Sleep is a state of relaxation that restores your physical and emotional energies. Regular sleep is vital in order for you to function normally while awake. After cancer your usual sleep patterns can be upset by
• medications or changes in medications
•emotional stress, anxiety, or depression
• change in your daily schedule
Good-quality sleep is an important ingredient in recovery. Make changes to encourage regular, good-quality sleep, even if it means taking medication for a while. You can do many things to facilitate good sleep:
•Adjust the timing, dose, or choice of medications that may be keeping you awake, such as decongestants and other cold remedies or steroids.
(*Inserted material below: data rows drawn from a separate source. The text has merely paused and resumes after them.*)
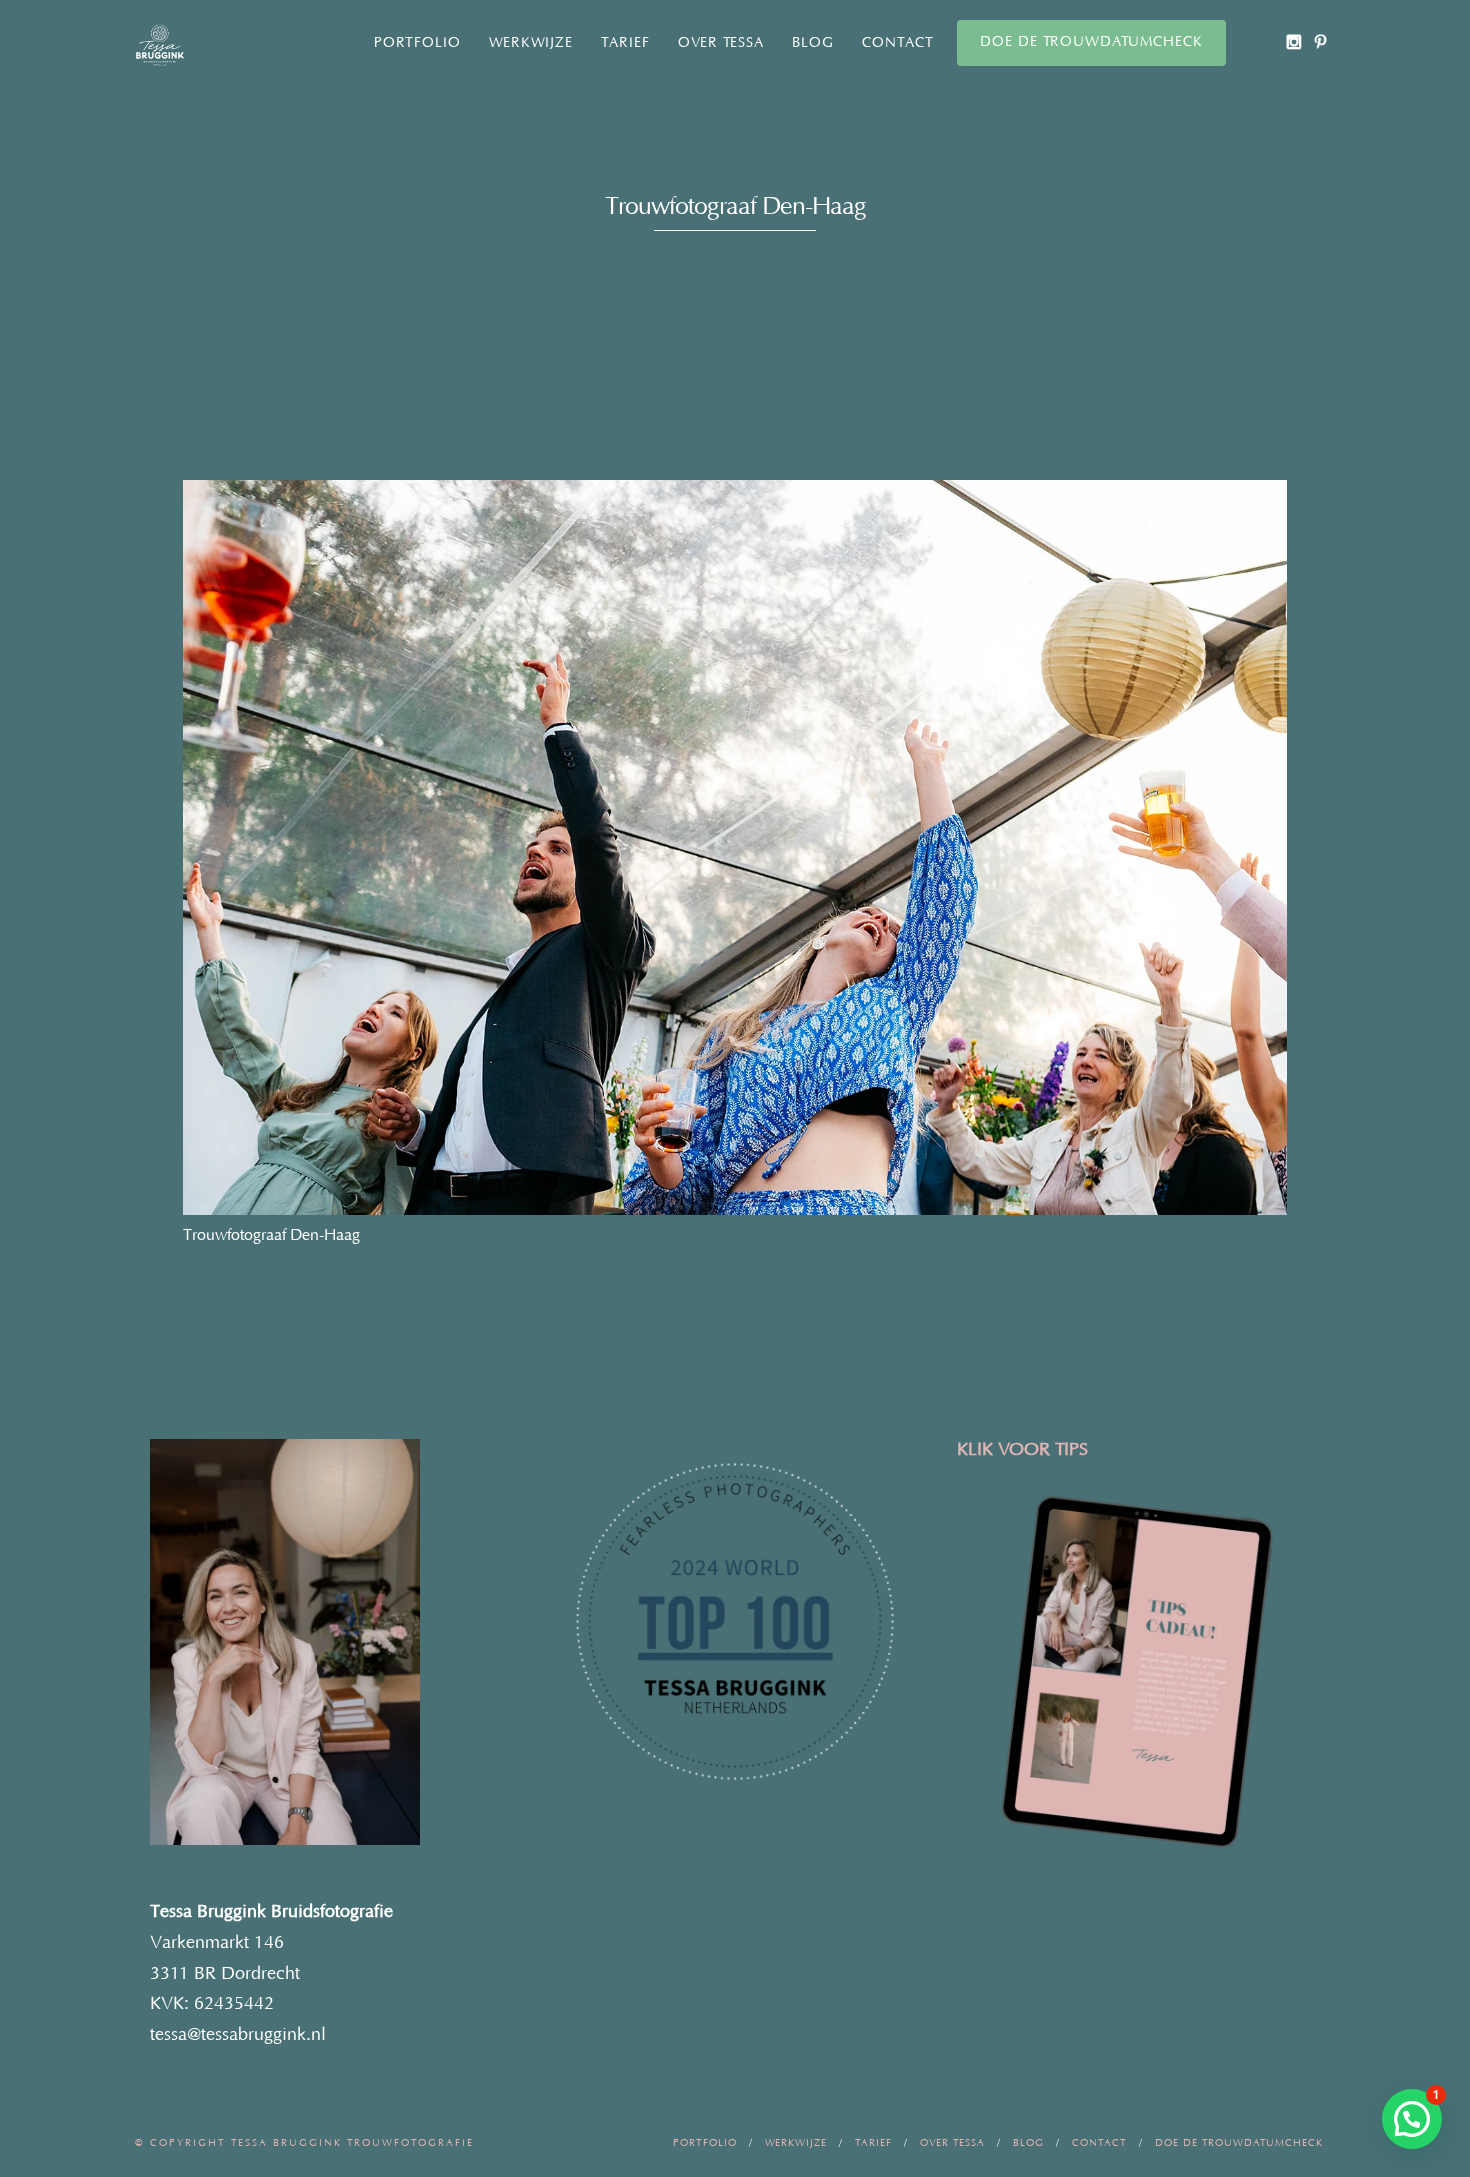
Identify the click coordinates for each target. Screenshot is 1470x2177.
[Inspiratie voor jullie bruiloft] (1320, 41)
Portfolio (417, 43)
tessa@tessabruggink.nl (238, 2035)
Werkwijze (531, 43)
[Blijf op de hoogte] (1293, 41)
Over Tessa (721, 43)
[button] (1412, 2119)
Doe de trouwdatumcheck (1091, 42)
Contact (898, 43)
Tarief (625, 43)
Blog (813, 43)
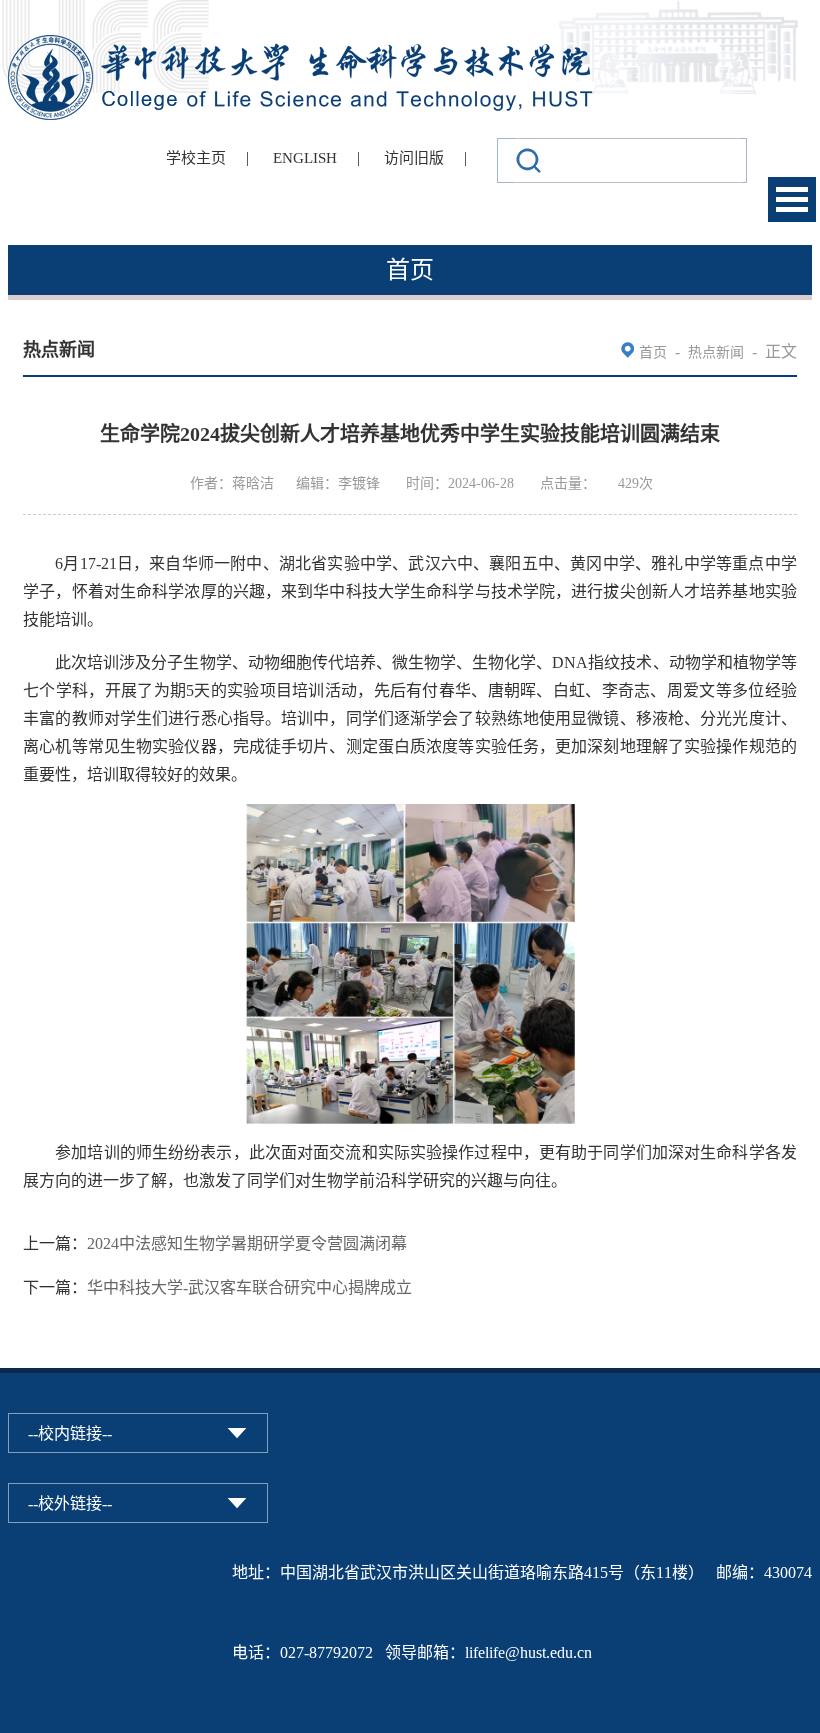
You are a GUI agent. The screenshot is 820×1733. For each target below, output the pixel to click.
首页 (653, 352)
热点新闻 (716, 352)
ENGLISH (305, 158)
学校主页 (196, 158)
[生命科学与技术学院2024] (303, 43)
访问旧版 (414, 158)
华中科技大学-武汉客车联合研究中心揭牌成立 (249, 1287)
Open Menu (792, 199)
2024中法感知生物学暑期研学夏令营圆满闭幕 (247, 1243)
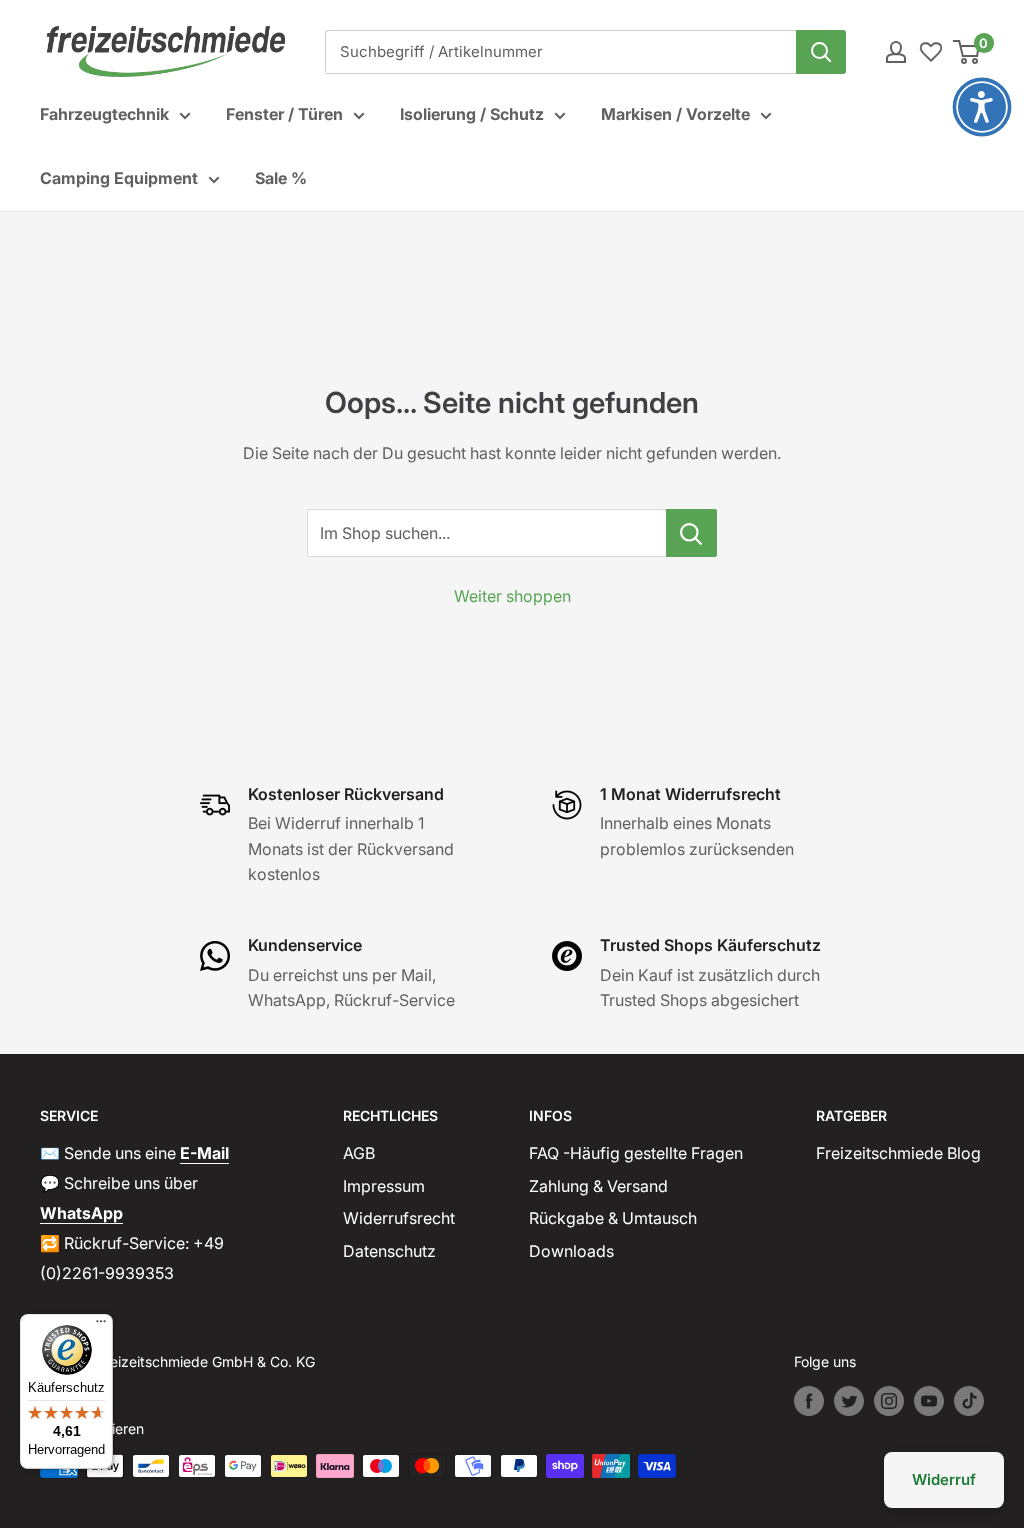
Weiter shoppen (512, 596)
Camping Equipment (119, 178)
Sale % (281, 178)
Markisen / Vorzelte (675, 114)
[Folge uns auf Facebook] (809, 1401)
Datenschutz (389, 1251)
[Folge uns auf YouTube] (929, 1401)
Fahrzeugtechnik (104, 114)
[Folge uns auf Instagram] (889, 1401)
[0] (967, 52)
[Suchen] (821, 52)
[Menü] (101, 1326)
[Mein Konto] (896, 52)
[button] (982, 107)
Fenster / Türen (284, 114)
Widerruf (944, 1479)
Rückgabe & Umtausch (613, 1218)
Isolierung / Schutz (472, 114)
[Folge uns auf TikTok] (969, 1401)
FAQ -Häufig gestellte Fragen (636, 1153)
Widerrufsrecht (399, 1218)
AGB (359, 1153)
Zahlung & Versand (598, 1186)
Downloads (571, 1251)
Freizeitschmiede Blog (898, 1153)
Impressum (384, 1186)
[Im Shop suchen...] (691, 533)
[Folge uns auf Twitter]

• Eliminate dietary stimulants such as caffeine in coffee, tea, chocolate, colas, and certain over-the-counter pain medications. This is especially important in the afternoon and evening.
•Do something relaxing to get ready for sleep.
•Arrange your pain medication schedule to control pain when you go to sleep.
•Avoid alcohol at bedtime (it may help you fall asleep but will impair the quality and duration of sleep).
What About Nightmares?
Nightmares, distressing dreams, occur irregularly throughout life. During periods of emotional tension, you may notice an increase in the frequency, vividness, or daytime recall of your nightmares. After cancer this can be related to
• your medications
• uncontrolled pain
•posttraumatic stress (emotional stress following a traumatic event or experience)
Nightmares tend to become more frequent after one’s survival of any traumatic experience. Now that your treatments are over, your subconscious is processing what you went through. Some of your surfacing fears and anxieties may express themselves in nightmares. Remember that they are just dreams, not reality. Nightmares do not predict the future or cause events to occur. If they are persistent or anxiety producing, discuss them with your doctor.